Application areas of a spam filter
Classically, the use of a spam filter was limited to the sorting out of unwanted e-mails. For this purpose, modules for e-mail programs and mail servers were constructed with the help of algorithms. However, since the importance of advertising on the Internet has increased more and more in the past, newer programs also filter pages. More specifically, spam filters are also used for web browsers, wikis and blogs.
Working methods of a spam filter
Spam filters pick up information that is directly related to a mail. This can be the content of the mail itself, but also the originator of a message can be checked to a limited extent. Three methods have become established:
(a) The Blacklist method. A blacklist is a "black list" which is a synonym for an unwanted contact. In terms of content, such a list lists certain expressions and keywords. An algorithm searches a mail for these keywords; if it finds such keywords, it will cause a mail to be sorted out. The same procedure can be extended to the sender. Many spam filters that work according to the blacklist method already contain an extensive database. Users can extend this database according to their personal needs.

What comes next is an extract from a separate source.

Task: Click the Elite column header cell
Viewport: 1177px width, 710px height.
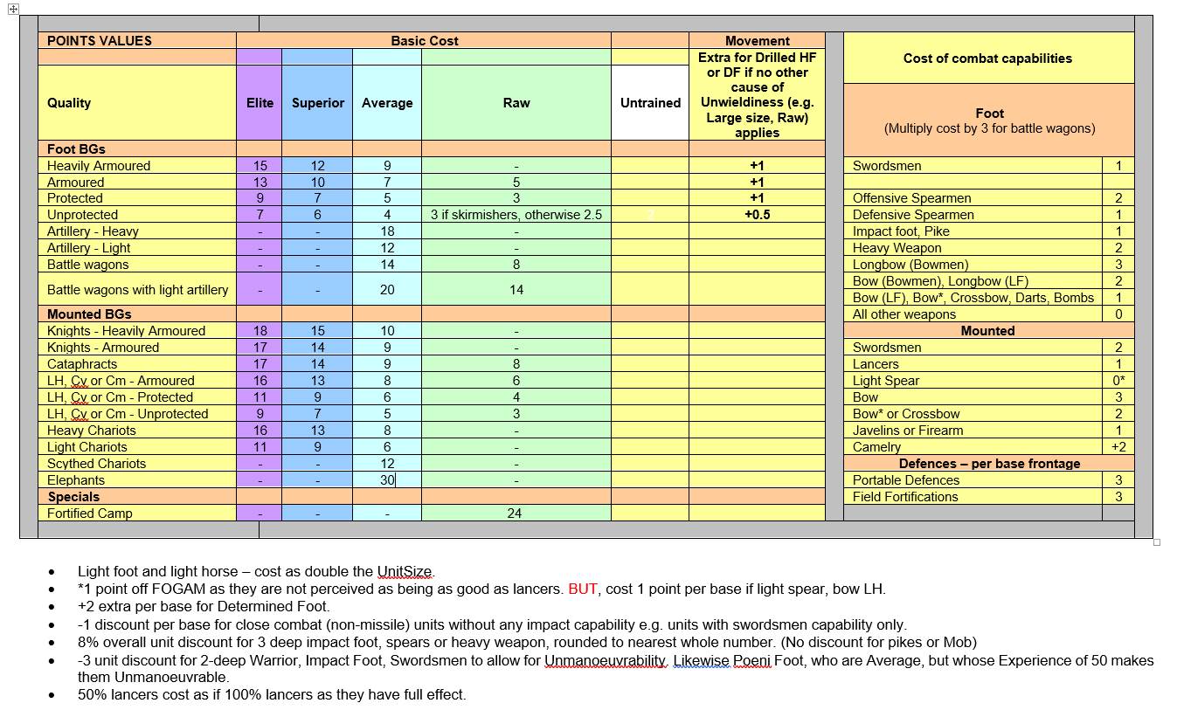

b) The Bayes filter method. The Bayesian filter method is based on probability theory and requires the user's cooperation, especially at the beginning of its use. If it is set up correctly, it is superior to the blacklist method. In this case, the user must identify received mails as Spam or classify non-spam. In the background, the Bayesian filter learns the rules without any intervention in the algorithms. After about 1,000 self-sorted mails, the filter works independently. The Bayesian filter also continues to learn in the course of subsequent re-sorting.
(c) The Database based solutions. Advertising emails in particular contain a range of data that is intended to lead to a specific contact. This includes, above all, the URL of a website and the phone number. Database-based solutions use algorithms to search for this information. If they are found, mails are sorted out. The success rate of such procedures can be described as very good. Although advertising mails can be redesigned again and again and thus in an unlimited number, certain data always remain the same.

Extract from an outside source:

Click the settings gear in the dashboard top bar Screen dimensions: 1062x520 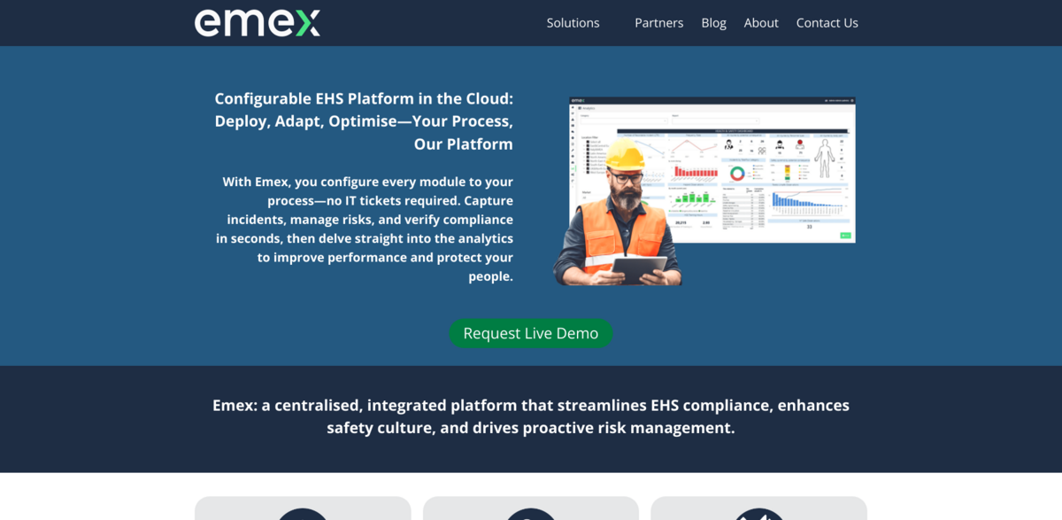853,100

Error rates of spam filters
Spam mails have become increasingly sophisticated in the past. As a result, the spam filter application has to evolve. This involves effort and costs, which is why some providers charge fees for any service. In addition, sorting by means of programs is associated with an error rate, but this can be reduced by training. False negative detection is when spam mails reach the regular inbox; false positive detection is when normal mails are mistaken for spam. While optimization measures reduce the error rate of false negative detection to ten to one percent, false positive detection tends towards zero.
A known spam filter is for example SpamAssassinwhich is used by most email providers.